We're born from blind abstractions.
We then pry open the eyes of those blind abstractions and participate in them and live forever.
Now, why should we want to live forever?
Well, we can't. We can through our thoughts and ideas.
It's because to be the most of what you are is to live as powerfully and deeply as humanly possible.
If you are an artist...
To explore and manifest the power of your art as much as possible as to be as great an artist as you can be.
Now, why would you want to be as great an artist as you can possibly be?
Because unconsciously we all know what we're capable of, and we will punish ourselves if we don't fulfill our greatest potential.
It's really a sin against nature who creates such power and capacity for beauty within us to reject it.
It's not evil.
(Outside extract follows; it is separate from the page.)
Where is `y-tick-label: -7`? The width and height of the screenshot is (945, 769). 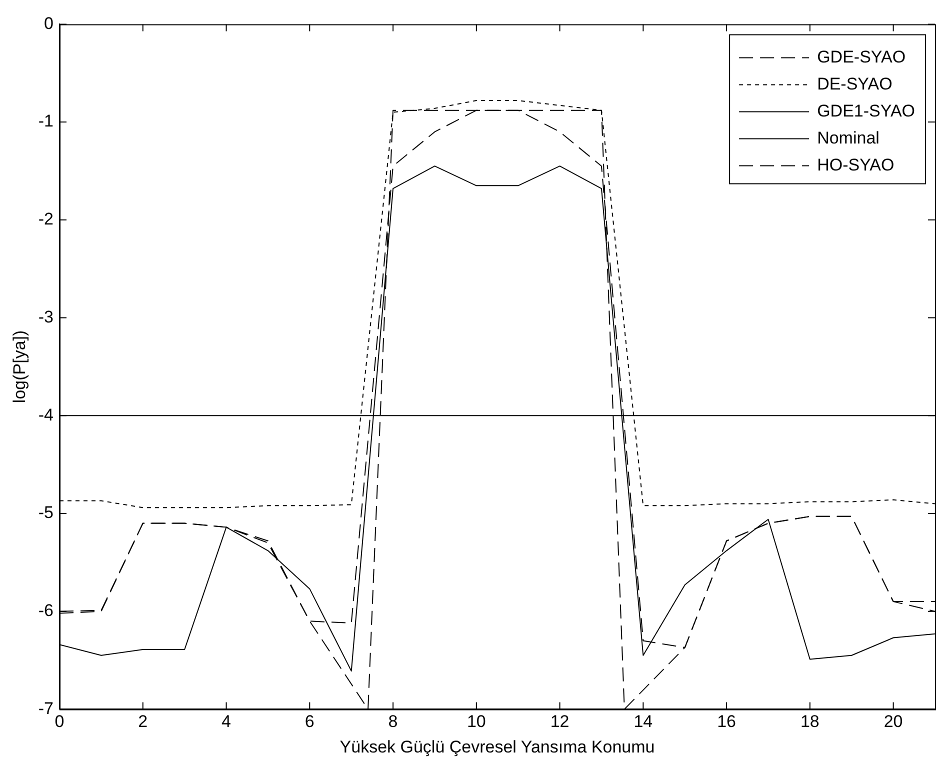
y-tick-label: -7 is located at coordinates (46, 708).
It's just impractical from a happiness standpoint.
You won't be happy if you don't pursue that.
So, I mean, would you voluntarily starve yourself for the rest of your life?
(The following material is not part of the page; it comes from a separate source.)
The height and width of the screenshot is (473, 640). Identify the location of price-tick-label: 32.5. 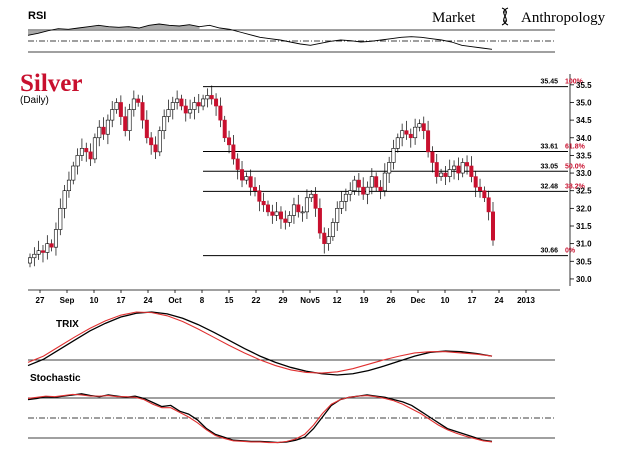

Or why would you starve yourself of your potential?
The only way we achieve our greatest potential is to participate in the concepts, in the eternal abstractions.
And that is the divine. And that is the heaven that we can achieve if you don't believe in Jesus.
That is the heaven that we can achieve in the story.
That most instruct us on how to be fully human, fully conceptual, fully eternal, to participate in that which is greatest.
The greatest minds and ideas, so the greatest ideas that we can participate in are the most universal and the most eternal.
And if you have that capacity, why would we not want to exercise it to the fullest?
And that's what Christianity encourages us to do by pursuit of the divine purpose.
And seeking for eternal life.
I am the way and the life, says Jesus.
I am the way of concepts, of eternal, and I am the life of a human being.
To unite the mind, the brain, with the concepts.
To unite and aggregate the instance into the conceptual collective.
To see a forest where there is only individual trees is to participate in In the divine to be the most fully human you can be and to self-actualize to the deepest and greatest degree that either nature or God encourages us to pursue.
Thank you everyone so much for a wonderful conversation.
A great and deep pleasure to chat with you all today.
And I really, really appreciate the opportunity to have these conversations with your brilliant souls.